The project, Sunderland said, is expected to cost about $15-20 million for the initial phase of work, which is the only phase currently proposed. The money, he said will be sought from investors, meaning there will be no financial liability to the city, Sunderland said. If the development fails, he said, the city would not have to repay investors; it will only have to maintain the facility.

The fees, he said, would be in line with costs to rent other municipal facilities or lower. Instead, he said, things like food and beverage sales would help to fund the park.

"We're not going to build this on the backs of moms and dads," Sunderland said, noting that one of the group's priorities is to provide kids in the area with better access to sports facilities.

Although some community members said they would appreciate access to more sports amenities, many meeting attendees expressed reservations about the plan.


From traffic concerns to parking and lights, speakers who said they lived near the site said they worried about the effect the park could have on their lives and property.

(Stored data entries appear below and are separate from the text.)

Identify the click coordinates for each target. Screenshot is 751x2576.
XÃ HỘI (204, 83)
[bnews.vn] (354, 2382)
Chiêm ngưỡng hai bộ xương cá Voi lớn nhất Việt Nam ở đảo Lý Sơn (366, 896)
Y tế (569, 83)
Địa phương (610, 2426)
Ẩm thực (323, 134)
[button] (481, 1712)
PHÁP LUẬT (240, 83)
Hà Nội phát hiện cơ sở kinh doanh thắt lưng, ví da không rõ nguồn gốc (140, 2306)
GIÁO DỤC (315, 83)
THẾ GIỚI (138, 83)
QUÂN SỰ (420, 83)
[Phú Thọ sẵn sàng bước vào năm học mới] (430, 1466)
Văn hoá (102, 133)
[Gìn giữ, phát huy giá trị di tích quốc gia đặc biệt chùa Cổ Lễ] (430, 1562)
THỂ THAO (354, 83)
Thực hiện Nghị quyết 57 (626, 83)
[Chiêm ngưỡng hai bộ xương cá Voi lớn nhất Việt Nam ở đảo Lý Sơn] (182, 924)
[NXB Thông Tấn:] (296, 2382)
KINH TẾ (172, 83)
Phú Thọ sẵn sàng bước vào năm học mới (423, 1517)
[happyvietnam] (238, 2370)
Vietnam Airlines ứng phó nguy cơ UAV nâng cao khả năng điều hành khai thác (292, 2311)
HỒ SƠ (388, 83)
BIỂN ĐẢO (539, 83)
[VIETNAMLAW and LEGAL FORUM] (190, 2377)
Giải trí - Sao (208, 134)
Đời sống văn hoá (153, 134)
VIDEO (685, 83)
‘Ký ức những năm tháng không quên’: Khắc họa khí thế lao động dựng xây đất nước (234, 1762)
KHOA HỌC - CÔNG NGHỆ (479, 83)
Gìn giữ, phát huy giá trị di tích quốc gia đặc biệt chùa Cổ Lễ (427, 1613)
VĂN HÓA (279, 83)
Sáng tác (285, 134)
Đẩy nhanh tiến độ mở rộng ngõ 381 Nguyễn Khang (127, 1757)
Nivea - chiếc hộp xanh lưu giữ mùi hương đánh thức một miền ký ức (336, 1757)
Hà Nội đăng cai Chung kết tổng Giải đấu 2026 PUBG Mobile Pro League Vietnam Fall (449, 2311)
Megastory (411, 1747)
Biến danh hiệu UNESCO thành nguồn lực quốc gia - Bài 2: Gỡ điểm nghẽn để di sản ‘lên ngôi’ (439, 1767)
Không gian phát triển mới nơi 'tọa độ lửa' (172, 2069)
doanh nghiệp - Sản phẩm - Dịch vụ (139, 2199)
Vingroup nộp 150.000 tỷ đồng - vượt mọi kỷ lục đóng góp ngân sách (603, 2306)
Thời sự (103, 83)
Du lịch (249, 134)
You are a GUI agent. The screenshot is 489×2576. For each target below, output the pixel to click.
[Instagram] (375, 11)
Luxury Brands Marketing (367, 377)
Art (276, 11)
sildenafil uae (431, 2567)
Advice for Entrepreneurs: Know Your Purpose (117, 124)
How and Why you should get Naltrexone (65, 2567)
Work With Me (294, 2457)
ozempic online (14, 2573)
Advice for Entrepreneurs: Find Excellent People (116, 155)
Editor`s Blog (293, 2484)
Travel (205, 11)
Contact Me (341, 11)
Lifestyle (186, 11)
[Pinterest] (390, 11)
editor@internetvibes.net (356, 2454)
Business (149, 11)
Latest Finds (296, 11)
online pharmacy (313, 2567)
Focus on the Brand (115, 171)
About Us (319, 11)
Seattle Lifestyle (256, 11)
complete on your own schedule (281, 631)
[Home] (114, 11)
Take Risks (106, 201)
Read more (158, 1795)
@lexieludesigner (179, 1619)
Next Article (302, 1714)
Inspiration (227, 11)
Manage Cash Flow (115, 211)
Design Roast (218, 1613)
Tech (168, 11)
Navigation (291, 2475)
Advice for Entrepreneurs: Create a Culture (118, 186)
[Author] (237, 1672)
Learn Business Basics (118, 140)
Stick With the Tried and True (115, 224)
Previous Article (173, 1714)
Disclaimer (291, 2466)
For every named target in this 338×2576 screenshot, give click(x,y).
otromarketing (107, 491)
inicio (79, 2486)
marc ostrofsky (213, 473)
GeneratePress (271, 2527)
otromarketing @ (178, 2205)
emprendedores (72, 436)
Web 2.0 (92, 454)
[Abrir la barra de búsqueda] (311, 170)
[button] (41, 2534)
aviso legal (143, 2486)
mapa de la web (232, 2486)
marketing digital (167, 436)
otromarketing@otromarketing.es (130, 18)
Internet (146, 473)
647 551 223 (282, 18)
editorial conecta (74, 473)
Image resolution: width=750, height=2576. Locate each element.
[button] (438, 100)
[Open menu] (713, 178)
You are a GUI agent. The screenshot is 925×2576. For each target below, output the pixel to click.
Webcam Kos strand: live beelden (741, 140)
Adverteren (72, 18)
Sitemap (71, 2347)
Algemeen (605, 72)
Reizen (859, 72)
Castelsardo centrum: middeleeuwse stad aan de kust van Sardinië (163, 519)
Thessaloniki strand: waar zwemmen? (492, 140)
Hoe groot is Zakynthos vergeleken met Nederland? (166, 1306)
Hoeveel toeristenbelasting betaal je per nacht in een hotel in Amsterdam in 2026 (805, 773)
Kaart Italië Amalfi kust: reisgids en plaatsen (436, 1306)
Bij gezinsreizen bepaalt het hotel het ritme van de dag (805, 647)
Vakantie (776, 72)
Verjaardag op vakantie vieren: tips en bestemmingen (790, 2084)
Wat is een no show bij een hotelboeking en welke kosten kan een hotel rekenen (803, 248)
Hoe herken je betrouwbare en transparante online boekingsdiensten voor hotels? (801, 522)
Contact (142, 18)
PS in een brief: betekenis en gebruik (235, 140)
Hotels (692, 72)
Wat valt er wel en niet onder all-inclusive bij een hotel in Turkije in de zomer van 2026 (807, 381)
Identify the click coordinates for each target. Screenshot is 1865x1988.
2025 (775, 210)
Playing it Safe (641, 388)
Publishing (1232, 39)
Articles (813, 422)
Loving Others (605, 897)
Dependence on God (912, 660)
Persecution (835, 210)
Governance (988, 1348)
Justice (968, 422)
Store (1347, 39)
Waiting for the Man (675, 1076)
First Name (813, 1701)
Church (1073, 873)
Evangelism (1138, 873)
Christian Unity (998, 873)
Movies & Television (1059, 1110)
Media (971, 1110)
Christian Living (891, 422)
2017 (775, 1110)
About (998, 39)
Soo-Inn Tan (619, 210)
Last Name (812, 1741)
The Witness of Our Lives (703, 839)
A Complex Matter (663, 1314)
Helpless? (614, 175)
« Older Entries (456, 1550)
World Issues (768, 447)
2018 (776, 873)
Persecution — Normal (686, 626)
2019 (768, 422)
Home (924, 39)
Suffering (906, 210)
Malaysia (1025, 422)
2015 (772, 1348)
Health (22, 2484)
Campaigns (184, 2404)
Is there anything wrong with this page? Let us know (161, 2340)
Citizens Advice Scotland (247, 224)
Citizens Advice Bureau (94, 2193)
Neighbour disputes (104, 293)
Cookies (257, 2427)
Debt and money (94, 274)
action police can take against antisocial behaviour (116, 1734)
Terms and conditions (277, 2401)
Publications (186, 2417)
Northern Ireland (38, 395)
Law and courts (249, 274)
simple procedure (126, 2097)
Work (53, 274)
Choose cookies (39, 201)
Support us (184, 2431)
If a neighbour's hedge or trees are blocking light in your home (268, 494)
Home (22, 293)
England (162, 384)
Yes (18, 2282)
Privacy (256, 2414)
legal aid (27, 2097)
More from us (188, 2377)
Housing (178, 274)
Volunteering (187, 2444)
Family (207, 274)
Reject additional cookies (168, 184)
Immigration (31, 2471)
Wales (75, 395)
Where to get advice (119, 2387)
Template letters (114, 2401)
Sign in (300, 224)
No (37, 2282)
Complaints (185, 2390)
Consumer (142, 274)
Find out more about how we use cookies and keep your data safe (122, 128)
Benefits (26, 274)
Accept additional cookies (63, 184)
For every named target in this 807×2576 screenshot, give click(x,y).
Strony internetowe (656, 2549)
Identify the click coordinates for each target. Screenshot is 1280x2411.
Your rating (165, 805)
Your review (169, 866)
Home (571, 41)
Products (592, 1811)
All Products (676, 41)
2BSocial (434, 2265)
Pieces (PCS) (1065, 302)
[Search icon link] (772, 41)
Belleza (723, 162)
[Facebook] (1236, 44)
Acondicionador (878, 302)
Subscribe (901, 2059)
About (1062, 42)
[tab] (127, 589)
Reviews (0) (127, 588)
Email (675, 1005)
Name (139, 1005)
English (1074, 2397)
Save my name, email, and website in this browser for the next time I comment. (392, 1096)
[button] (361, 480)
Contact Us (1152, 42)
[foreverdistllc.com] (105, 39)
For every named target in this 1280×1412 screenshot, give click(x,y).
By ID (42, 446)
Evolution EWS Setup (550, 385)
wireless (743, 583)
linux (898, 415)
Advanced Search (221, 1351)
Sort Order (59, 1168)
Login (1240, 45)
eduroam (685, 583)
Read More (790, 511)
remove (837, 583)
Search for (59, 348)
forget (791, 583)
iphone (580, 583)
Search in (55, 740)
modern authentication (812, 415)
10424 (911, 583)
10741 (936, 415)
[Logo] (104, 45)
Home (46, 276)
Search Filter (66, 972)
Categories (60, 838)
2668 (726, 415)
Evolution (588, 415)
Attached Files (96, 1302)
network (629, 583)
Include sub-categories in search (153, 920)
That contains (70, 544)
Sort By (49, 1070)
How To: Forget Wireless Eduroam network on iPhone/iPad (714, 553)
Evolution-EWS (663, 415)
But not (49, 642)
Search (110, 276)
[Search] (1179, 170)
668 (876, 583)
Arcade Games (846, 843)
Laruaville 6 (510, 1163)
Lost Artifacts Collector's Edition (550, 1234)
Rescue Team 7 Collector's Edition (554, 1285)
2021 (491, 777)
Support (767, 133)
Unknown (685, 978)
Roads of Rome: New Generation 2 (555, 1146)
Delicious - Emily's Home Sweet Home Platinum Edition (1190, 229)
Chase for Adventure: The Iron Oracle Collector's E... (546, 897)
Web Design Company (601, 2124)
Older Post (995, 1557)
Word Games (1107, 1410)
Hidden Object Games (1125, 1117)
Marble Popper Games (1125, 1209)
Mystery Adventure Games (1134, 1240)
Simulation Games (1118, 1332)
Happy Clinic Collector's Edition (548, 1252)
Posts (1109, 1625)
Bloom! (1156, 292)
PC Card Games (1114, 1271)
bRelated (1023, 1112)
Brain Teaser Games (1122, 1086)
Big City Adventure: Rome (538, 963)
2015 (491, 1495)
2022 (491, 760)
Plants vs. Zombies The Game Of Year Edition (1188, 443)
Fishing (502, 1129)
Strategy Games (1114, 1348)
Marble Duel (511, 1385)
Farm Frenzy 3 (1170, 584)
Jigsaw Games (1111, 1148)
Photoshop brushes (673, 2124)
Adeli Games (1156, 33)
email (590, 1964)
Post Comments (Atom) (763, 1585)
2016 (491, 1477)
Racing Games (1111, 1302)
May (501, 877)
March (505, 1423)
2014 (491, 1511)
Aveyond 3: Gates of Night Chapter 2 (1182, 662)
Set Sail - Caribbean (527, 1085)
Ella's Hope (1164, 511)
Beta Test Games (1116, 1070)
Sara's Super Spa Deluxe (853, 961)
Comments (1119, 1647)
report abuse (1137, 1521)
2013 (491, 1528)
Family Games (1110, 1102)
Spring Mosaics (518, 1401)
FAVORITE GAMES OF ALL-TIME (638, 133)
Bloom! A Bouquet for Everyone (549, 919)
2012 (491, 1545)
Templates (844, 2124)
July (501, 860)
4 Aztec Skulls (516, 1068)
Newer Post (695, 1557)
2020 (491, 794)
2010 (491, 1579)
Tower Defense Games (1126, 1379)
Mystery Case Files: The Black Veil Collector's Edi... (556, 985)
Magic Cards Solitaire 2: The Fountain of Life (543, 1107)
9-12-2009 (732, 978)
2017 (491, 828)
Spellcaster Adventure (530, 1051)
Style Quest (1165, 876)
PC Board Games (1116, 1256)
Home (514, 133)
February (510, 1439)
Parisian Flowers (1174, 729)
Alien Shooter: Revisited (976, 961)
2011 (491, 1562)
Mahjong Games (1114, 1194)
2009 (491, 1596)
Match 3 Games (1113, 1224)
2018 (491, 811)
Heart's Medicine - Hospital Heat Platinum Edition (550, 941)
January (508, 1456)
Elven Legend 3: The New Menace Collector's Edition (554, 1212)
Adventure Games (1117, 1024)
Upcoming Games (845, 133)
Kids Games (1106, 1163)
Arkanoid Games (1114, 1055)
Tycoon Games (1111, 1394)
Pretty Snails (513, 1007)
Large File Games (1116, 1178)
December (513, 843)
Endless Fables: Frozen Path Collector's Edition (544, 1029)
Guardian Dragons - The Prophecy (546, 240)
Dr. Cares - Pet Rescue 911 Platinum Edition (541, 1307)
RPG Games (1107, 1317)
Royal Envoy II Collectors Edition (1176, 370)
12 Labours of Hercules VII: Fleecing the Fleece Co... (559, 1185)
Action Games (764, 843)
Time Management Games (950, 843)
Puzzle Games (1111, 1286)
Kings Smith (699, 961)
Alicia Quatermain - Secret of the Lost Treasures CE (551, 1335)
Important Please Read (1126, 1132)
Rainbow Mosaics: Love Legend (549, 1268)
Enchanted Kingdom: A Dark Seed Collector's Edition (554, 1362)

Several meeting attendees also questioned the logistics of the cable park.

Sunderland said the facility would not resemble an amusement park, like some fear. But if the community opposes the idea, Pinkard can reconsider, he said.

"If it is such a thing where the community is not going to support us, we just don't do it. That's OK," he said.

"It's a process," he told the group. "If we don't have community support, we don't have a project."

In the end, Sunderland told the group, the proposal is far from final.

"Quite frankly these are some things that allow us to start a conversation," he said.